En mars dernier, les Français ont élu leurs maires et dans la majorité des communes ce sont des listes sans étiquette qui l'ont emporté. Une hérésie pour le député socialiste Hervé Saulignac qui porte une proposition de loi visant à rendre obligatoire «la déclaration d’une nuance politique» lors des élections municipales.
«Toute élection constitue, par nature, un acte politique». Face à la prolifération des listes sans étiquette lors des élections municipales, Hervé Saulignac défend un texte visant à «rendre obligatoire la déclaration d’une nuance politique» lors de ce scrutin dans les villes de plus de 1.000 habitants. Le député socialiste d’Ardèche a précisé à CNEWS son projet.
«Ce sont les élections de mars qui ont déclenché chez moi une réflexion», a expliqué le député, rappelant les plaintes de nombreux candidats estimant «avoir été mal étiqueté politiquement» par le préfet ou dans les médias mais surtout «l’explosion des sans étiquette».
«On ne peut pas être dans une démocratie où tout le monde arrive et dit "je suis candidat pour vous pour changer votre vie mais je ne vais pas vous dire qui je suis"», a dénoncé Hervé Saulignac.
«Je crois que dans l’esprit des candidats il y a une confusion entre le sans parti et le sans valeur. Pour eux être sans étiquette, c'est être sans parti. Ce n’est pas un problème, on peut être sans parti politique et être un bon maire mais derrière sans étiquette il y a une idée de valeur. Pour moi, sans étiquette veut dire sans valeur», a détaillé le socialiste.
Une obligation pour les têtes de liste
«On est en train d’avaliser la dissimulation de l’identité de nos représentants. C’est grave dans une démocratie. Dans mon canton, j’ai des nouveaux maires, je n’ai aucune idée de ce qu’ils pensent», a déploré Hervé Saulignac.
Un sujet important car, au-delà de représenter les habitants de sa commune, le maire devient juridiquement agent de l’Etat. «Je pense que c’est important que l’Etat sache qui sont ses agents».
Par ailleurs, le député d’Ardèche a dénoncé les faux «sans étiquette», ces candidats qui se sont présentés ainsi alors qu’ils sont proches de certains partis, notamment des deux extrêmes.
«Beaucoup de candidats jouent avec les confusions que l’on peut instaurer dans le débat, notamment la confusion de liste sans étiquette. Et donc il y a des candidats qui peuvent être au RN, au PS ou d’un autre parti et qui disent : "Oui mais ma liste et sans étiquette"», a-t-il regretté.
Ainsi, la proposition de loi que défend Hervé Saulignac n’empêche pas qu’une liste dans sa globalité soit sans étiquette mais oblige la tête de liste à déclarer lors de son dépôt de candidature sa nuance politique.
«Grâce au nuancier, la tête de liste déclarera qu’elle est plutôt, centre-droit, centre-gauche, extrême droite, extrême gauche ou encore écologiste de droite ou de gauche.
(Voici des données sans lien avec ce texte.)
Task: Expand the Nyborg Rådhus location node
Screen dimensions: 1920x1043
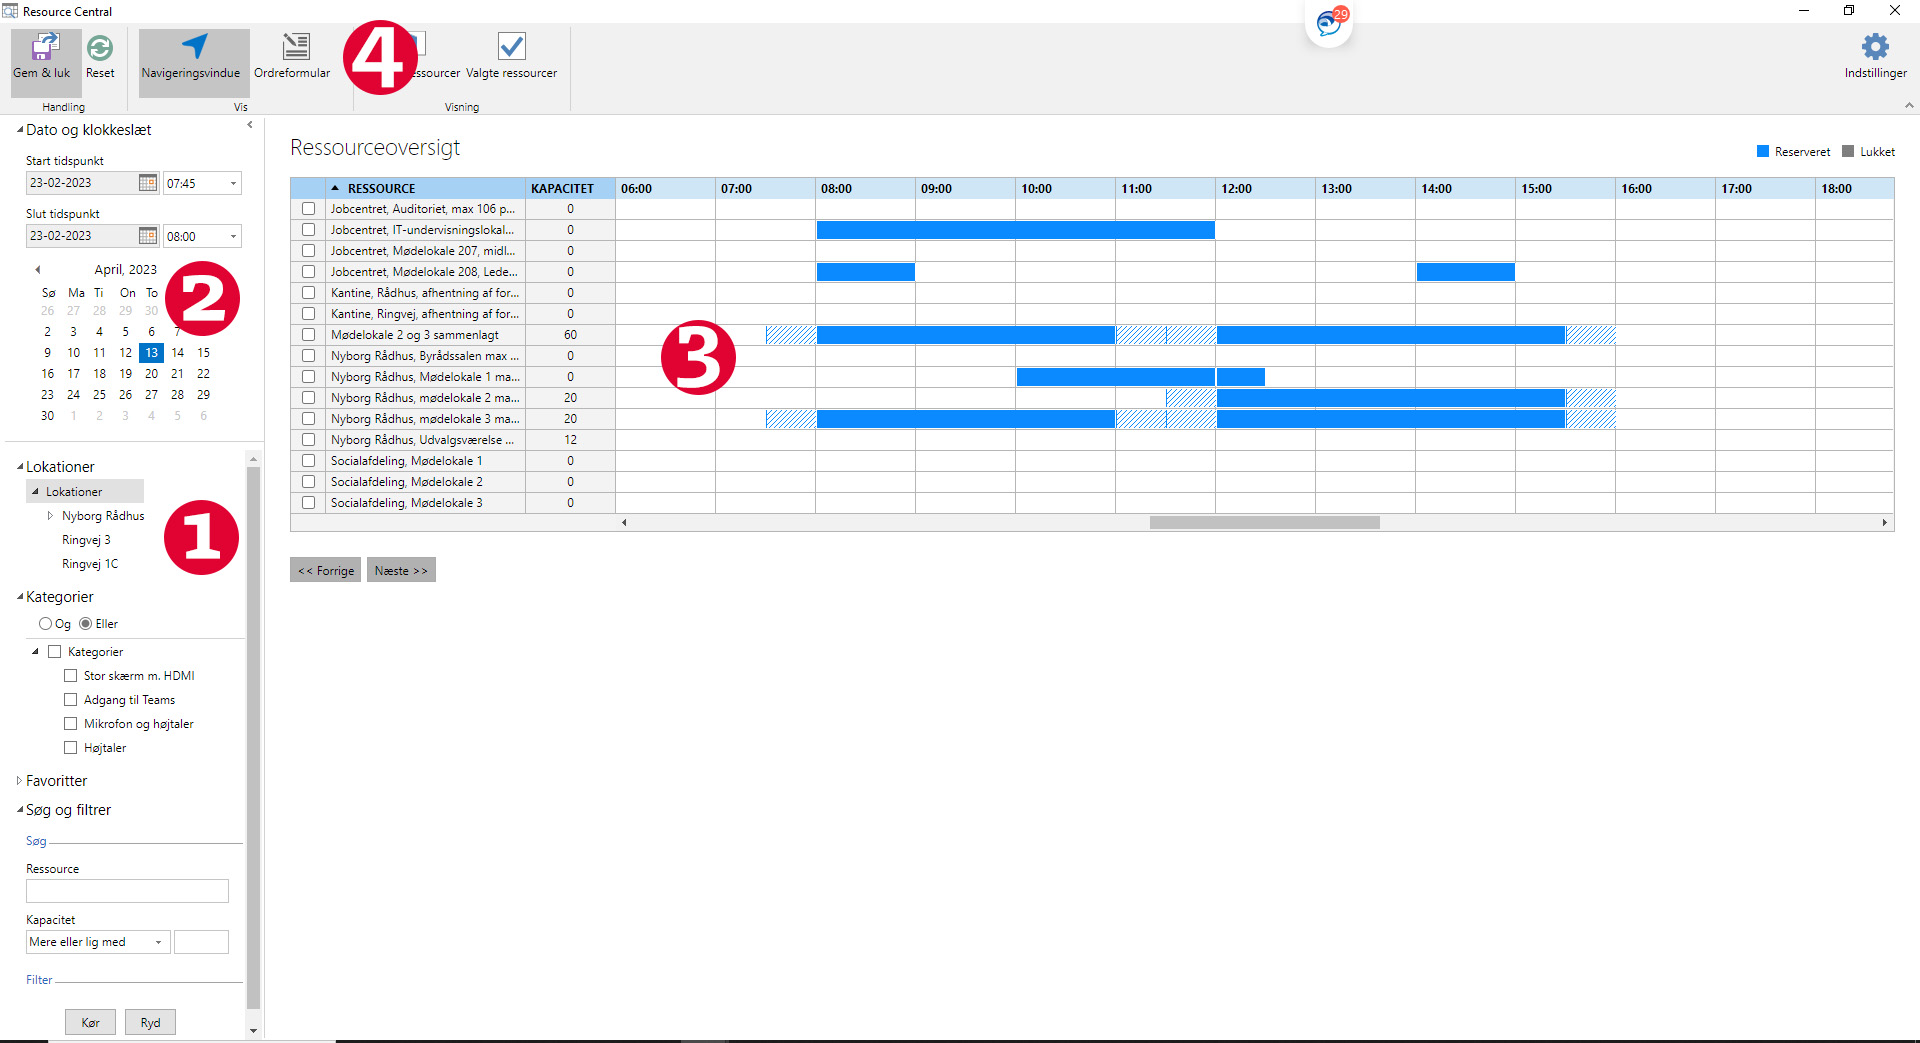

Il faut constituer un nuancier suffisamment précis pour éviter que des candidats puissent avancer masqués», a détaillé Hervé Saulignac.
L’importance de la transparence politique
«Il ne faut pas oublier que le maire est convoqué pour les élections sénatoriales parce qu’il est grand électeur», a rappelé Hervé Saulignac, pointant du doigt le double enjeu électoral des élections municipales.
«Vous croyez que dans l’isoloir il va dire : "je suis sans étiquette" ? Non il sait très bien pour qui il va voter», a ironisé le socialiste, ajoutant : «Il y a une dérive qui consiste à dire que les valeurs que l’on peut avoir sont tout à fait secondaires. Non, il est important de dire qui l’on est et de l’assumer».
«Je peux comprendre quelqu’un qui dit "oulala, je ne me reconnais dans aucun parti politique". Pas de problème. Mais je ne peux pas comprendre quelqu’un qui me dirait "je ne me reconnais dans aucune valeur"», a estimé Hervé Saulignac.
«On a tous dans notre éducation et dans la façon dont on s’est construit des valeurs ancrées et la moindre des choses c’est de ne pas les cacher ou les travestir. C’est de les dire à ceux vers qui on va chercher la confiance. Alors je me bats contre la mise de côté des valeurs et des convictions», a-t-il conclu.
La proposition de loi d’Hervé Saulignac ne devrait pas être étudiée dans l’immédiat mais le député dispose de six ans voire sept pour rallier à sa cause d’autres élus et faire évoluer les règles de candidature aux élections municipales.